Mutagenesis of Glu residues in the EX₇E motifs of WbdC^O9a and WbdB^O9a. The results show mutant complementation experiments with CWG1010 (ΔwbdC^O9a) expressing WbdC^O9a (pWQ575), WbdC^O9a E275A (pWQ583), or WbdC^O9a E283A (pWQ584) (A and B) and CWG1009 (ΔwbdB^O9a) expressing WbdB^O9a (pWQ576), WbdB^O9a E294A (pWQ583), or WbdB^O9a E302A (pWQ584) (C and D). Top panels, silver-stained SDS-polyacrylamide gel of LPS samples from whole-cell lysates; bottom panels, the corresponding Western immunoblots using O9a-specific antiserum. O-PS biosynthesis was severely impaired when only the first Glu residues of the EX₇E motif were substituted in WbdC^O9a and WbdB^O9a. IPTG, isopropyl β-d-1-thiogalactopyranoside.

FIGURE 8.

Differential effects of mutations in the EX₇E motifs of WbdA^O9a. The results show gene complementation experiments of CWG1105 (ΔwbdA^O9a) expressing WbdA^O9a E317A (pWQ597), WbdA^O9a E325A (pWQ598), WbdA^O9a E750A (pWQ599), or WbdA^O9a E758A (pWQ630). A, silver-stained SDS-polyacrylamide gel of LPS samples from whole-cell lysates; B, the corresponding Western immunoblot using O9a-specific antiserum. The E317A and E325A mutants were unable to support biosynthesis of O-PS, whereas the E750A and E758A mutant forms resulted in the production of O-PS with an altered structure and antigenicity.

FIGURE 9.

CWG901 (ΔwbdA^O9a) cells expressing WbdA^O9a E750A produce a (poly-)α-(1→2)-Manp O-PS. Shown is the ¹H NMR spectrum for purified LPS substituted with O-PS generated by E. coli CWG901 transformed with pWQ599.

FIGURE 10.

Analysis of the in vitro products generated by N-WbdA^O9a using synthetic acceptors.

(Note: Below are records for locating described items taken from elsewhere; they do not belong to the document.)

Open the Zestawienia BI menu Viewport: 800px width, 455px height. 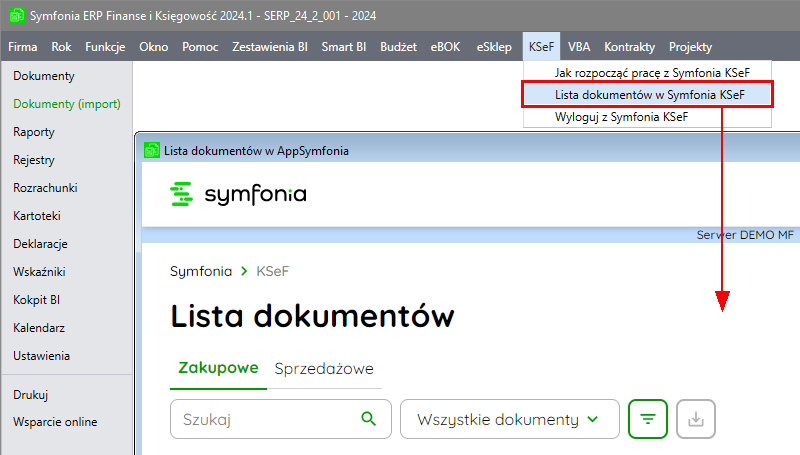click(x=269, y=47)
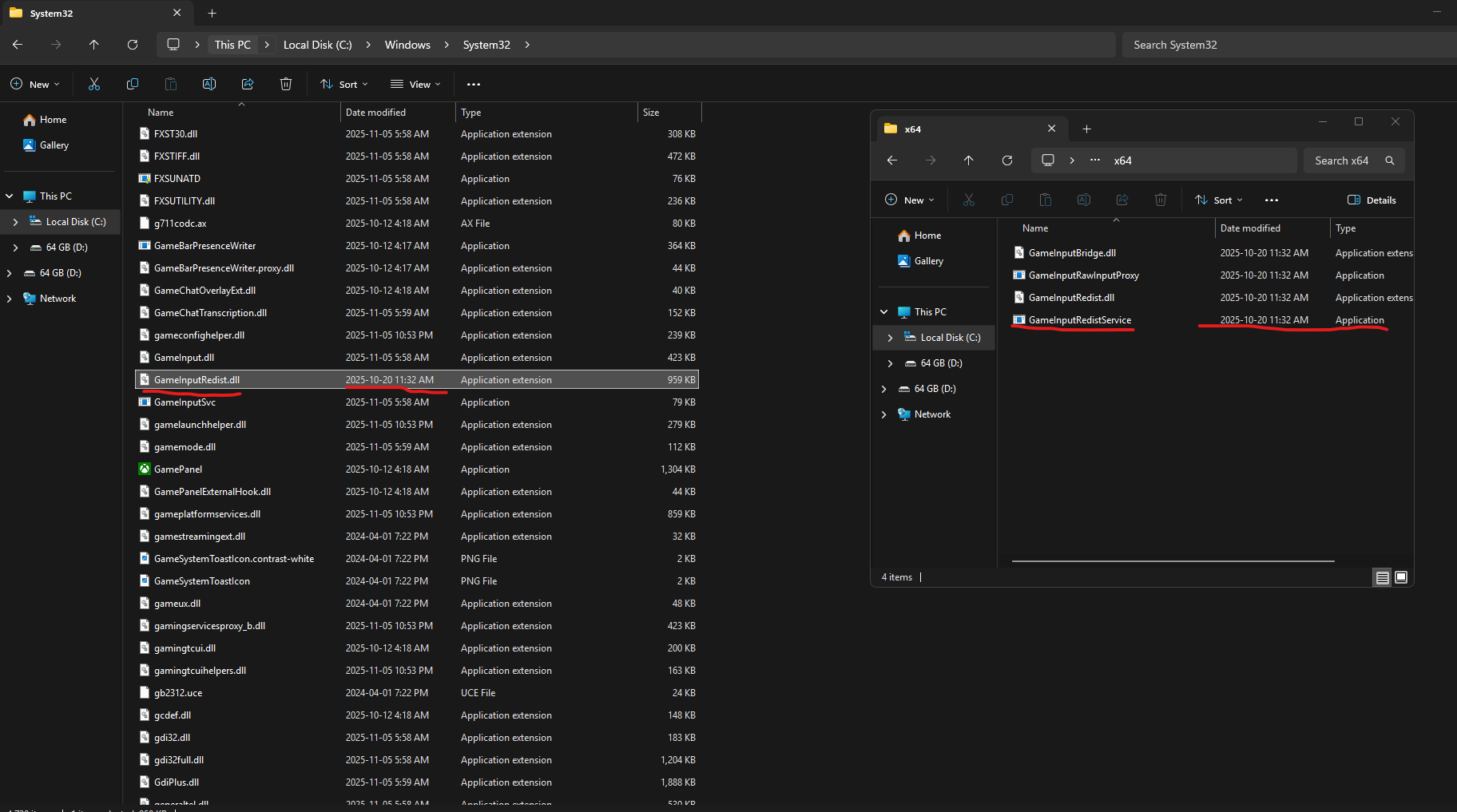
Task: Switch x64 window to large thumbnails view
Action: click(x=1401, y=577)
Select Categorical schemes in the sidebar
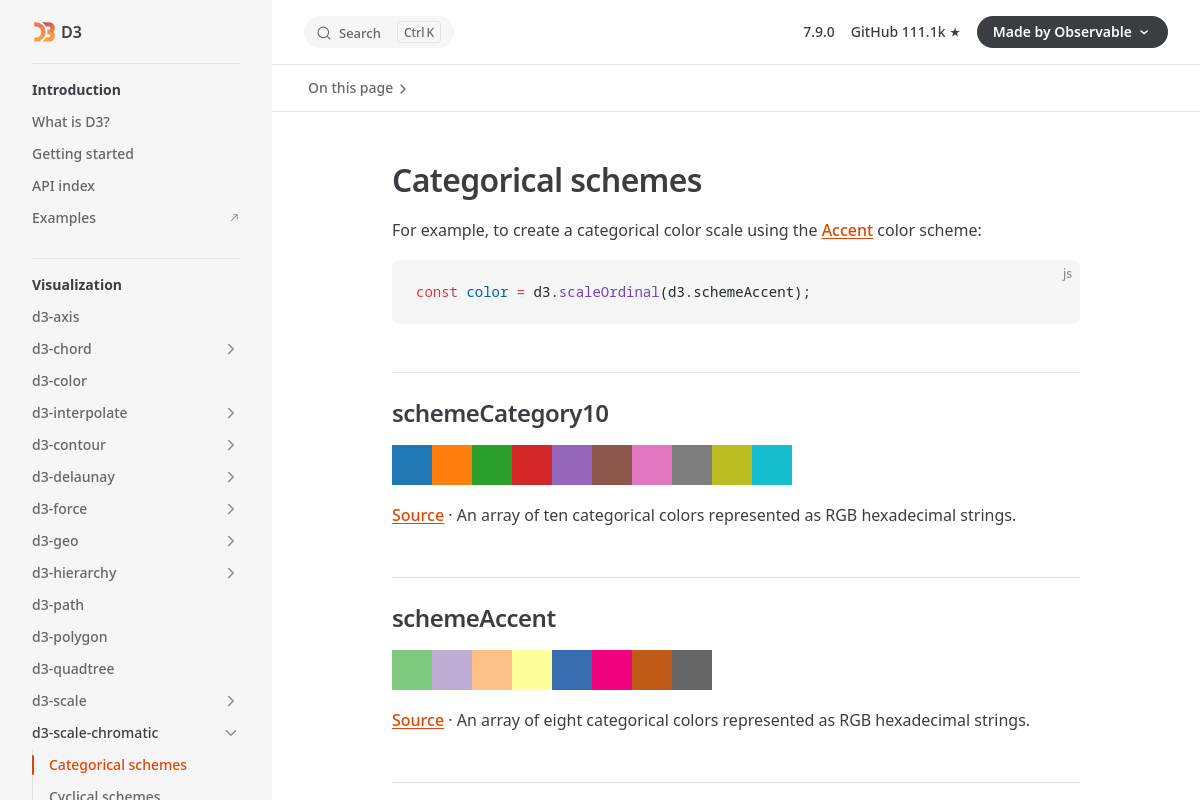 [x=118, y=765]
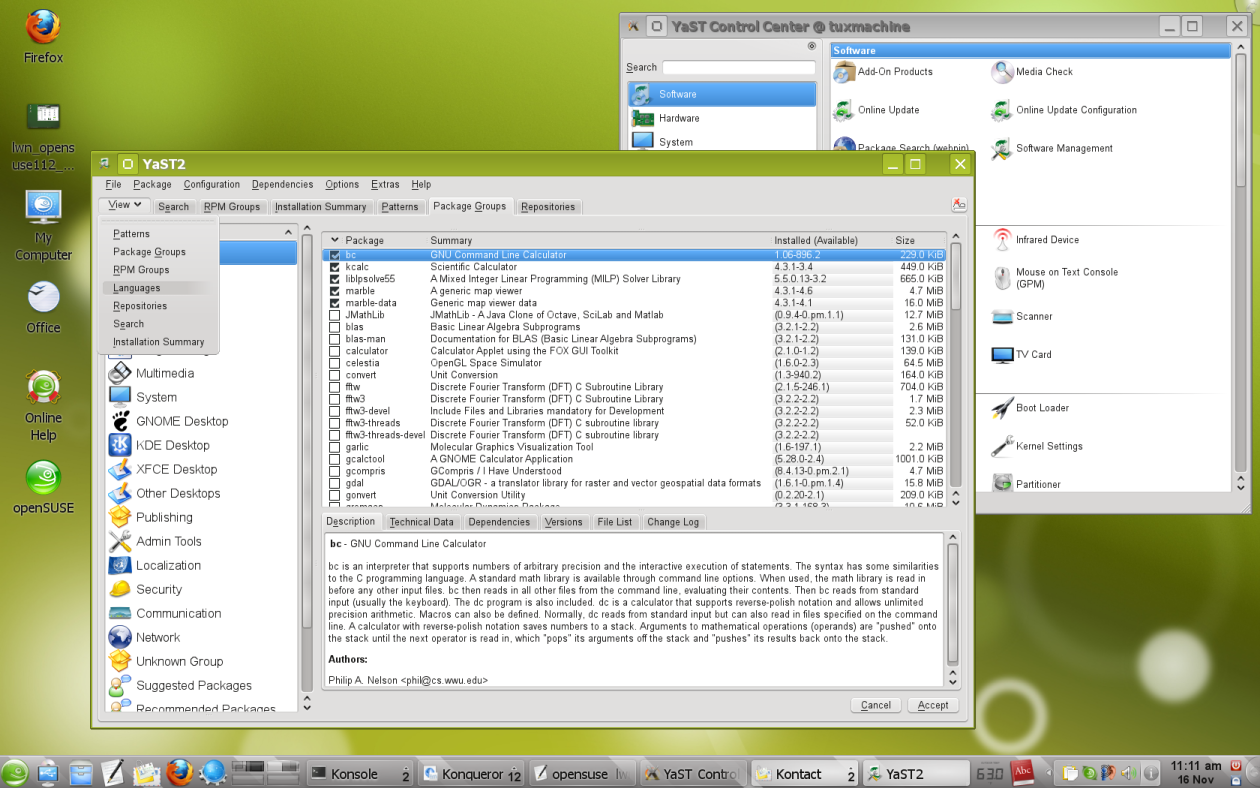Click the Multimedia group icon
1260x788 pixels.
120,373
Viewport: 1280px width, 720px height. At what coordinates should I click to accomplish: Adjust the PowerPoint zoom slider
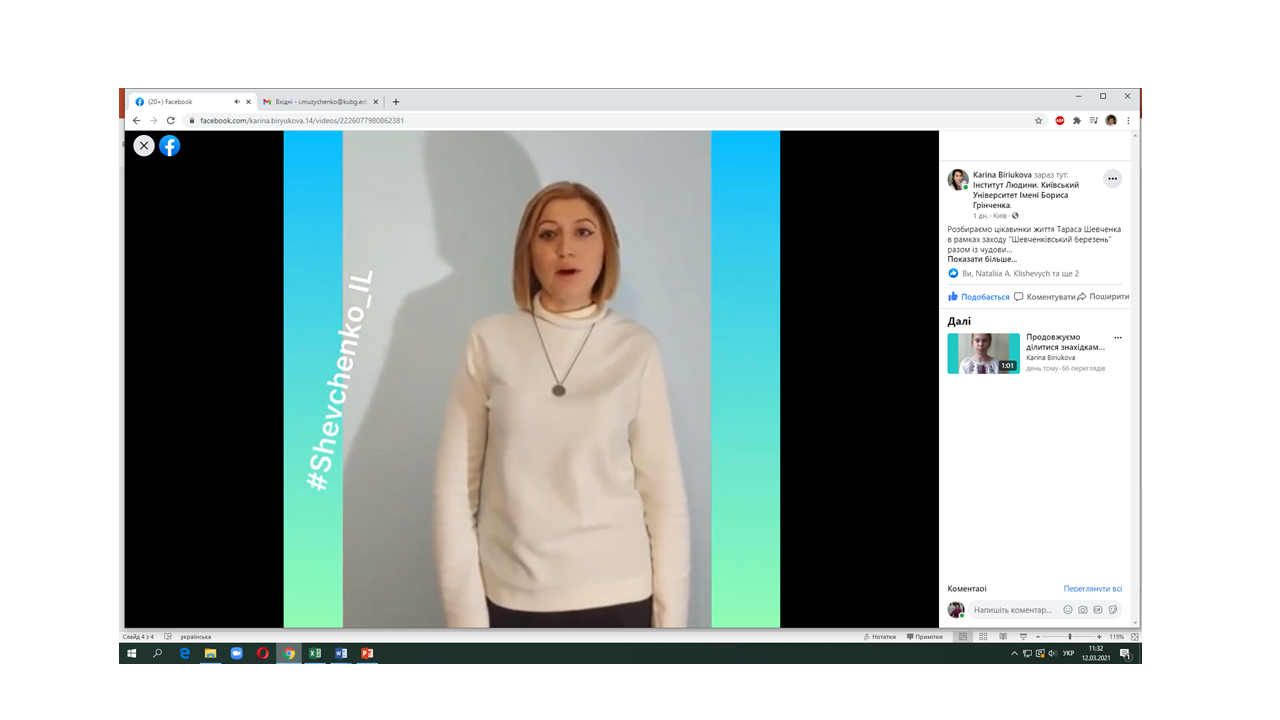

The reaction products were separated by thin layer chromatography (A), using the fluorescein tag on the acceptors for detection. Note that C-WbdA^O9a did not modify either acceptor; nor did its inclusion change the product profile obtained with N-WbdA^O9a. The products generated by N-WbdA^O9a with Acceptor B were examined by MALDI MS (B), revealing a series of incrementally sized products that differ by the addition of one Manp residue. a.u., arbitrary units.

FIGURE 11.

N-WbdA^O9a transfers Manp residues in α-(1→2) linkages to Acceptor B. A, ¹H NMR spectrum; B, gCOSY spectrum; C, tROESY spectrum.